**Work to be completed:**
Output the following material line for line, without changing anything.

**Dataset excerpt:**
(begin)
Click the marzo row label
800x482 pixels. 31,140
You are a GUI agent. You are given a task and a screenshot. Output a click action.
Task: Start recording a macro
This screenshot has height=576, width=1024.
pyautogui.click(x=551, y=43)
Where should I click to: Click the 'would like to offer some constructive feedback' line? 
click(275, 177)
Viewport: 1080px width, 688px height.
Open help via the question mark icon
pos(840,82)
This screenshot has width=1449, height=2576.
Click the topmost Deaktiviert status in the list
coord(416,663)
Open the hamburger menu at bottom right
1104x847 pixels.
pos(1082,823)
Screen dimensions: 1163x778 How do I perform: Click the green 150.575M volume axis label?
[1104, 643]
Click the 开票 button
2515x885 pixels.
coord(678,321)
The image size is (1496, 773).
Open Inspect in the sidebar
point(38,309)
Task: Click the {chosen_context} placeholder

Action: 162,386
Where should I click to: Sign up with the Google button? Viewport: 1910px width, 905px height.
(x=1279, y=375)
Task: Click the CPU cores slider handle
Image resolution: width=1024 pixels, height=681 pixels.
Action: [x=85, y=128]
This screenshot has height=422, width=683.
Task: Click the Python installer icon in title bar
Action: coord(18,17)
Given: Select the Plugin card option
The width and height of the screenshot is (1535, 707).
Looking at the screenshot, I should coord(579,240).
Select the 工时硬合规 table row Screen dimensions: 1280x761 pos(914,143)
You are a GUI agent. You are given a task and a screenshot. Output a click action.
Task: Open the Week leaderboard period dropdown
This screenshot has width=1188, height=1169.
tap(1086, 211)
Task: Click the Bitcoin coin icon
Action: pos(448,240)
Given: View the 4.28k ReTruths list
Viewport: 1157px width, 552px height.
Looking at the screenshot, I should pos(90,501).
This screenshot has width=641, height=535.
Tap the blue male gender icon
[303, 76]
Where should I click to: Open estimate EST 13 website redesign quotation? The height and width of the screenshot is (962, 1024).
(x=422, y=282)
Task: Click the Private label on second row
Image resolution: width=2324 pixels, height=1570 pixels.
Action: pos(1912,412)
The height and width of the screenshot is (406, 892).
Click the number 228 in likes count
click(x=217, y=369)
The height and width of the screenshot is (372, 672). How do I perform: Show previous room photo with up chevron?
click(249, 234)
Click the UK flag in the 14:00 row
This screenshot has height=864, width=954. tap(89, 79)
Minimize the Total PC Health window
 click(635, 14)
(end)
**Finished task:**
Click the marzo row label
800x482 pixels. 31,140
You are a GUI agent. You are given a task and a screenshot. Output a click action.
Task: Start recording a macro
This screenshot has height=576, width=1024.
pyautogui.click(x=551, y=43)
Where should I click to: Click the 'would like to offer some constructive feedback' line? 
click(275, 177)
Viewport: 1080px width, 688px height.
Open help via the question mark icon
pos(840,82)
This screenshot has width=1449, height=2576.
Click the topmost Deaktiviert status in the list
coord(416,663)
Open the hamburger menu at bottom right
1104x847 pixels.
pos(1082,823)
Screen dimensions: 1163x778 How do I perform: Click the green 150.575M volume axis label?
[1104, 643]
Click the 开票 button
2515x885 pixels.
coord(678,321)
The image size is (1496, 773).
Open Inspect in the sidebar
point(38,309)
Task: Click the {chosen_context} placeholder

Action: 162,386
Where should I click to: Sign up with the Google button? Viewport: 1910px width, 905px height.
(x=1279, y=375)
Task: Click the CPU cores slider handle
Image resolution: width=1024 pixels, height=681 pixels.
Action: [x=85, y=128]
This screenshot has height=422, width=683.
Task: Click the Python installer icon in title bar
Action: coord(18,17)
Given: Select the Plugin card option
The width and height of the screenshot is (1535, 707).
Looking at the screenshot, I should coord(579,240).
Select the 工时硬合规 table row Screen dimensions: 1280x761 pos(914,143)
You are a GUI agent. You are given a task and a screenshot. Output a click action.
Task: Open the Week leaderboard period dropdown
This screenshot has width=1188, height=1169.
tap(1086, 211)
Task: Click the Bitcoin coin icon
Action: pos(448,240)
Given: View the 4.28k ReTruths list
Viewport: 1157px width, 552px height.
Looking at the screenshot, I should pos(90,501).
This screenshot has width=641, height=535.
Tap the blue male gender icon
[303, 76]
Where should I click to: Open estimate EST 13 website redesign quotation? The height and width of the screenshot is (962, 1024).
(x=422, y=282)
Task: Click the Private label on second row
Image resolution: width=2324 pixels, height=1570 pixels.
Action: pos(1912,412)
The height and width of the screenshot is (406, 892).
Click the number 228 in likes count
click(x=217, y=369)
The height and width of the screenshot is (372, 672). How do I perform: Show previous room photo with up chevron?
click(249, 234)
Click the UK flag in the 14:00 row
This screenshot has height=864, width=954. tap(89, 79)
Minimize the Total PC Health window
 click(635, 14)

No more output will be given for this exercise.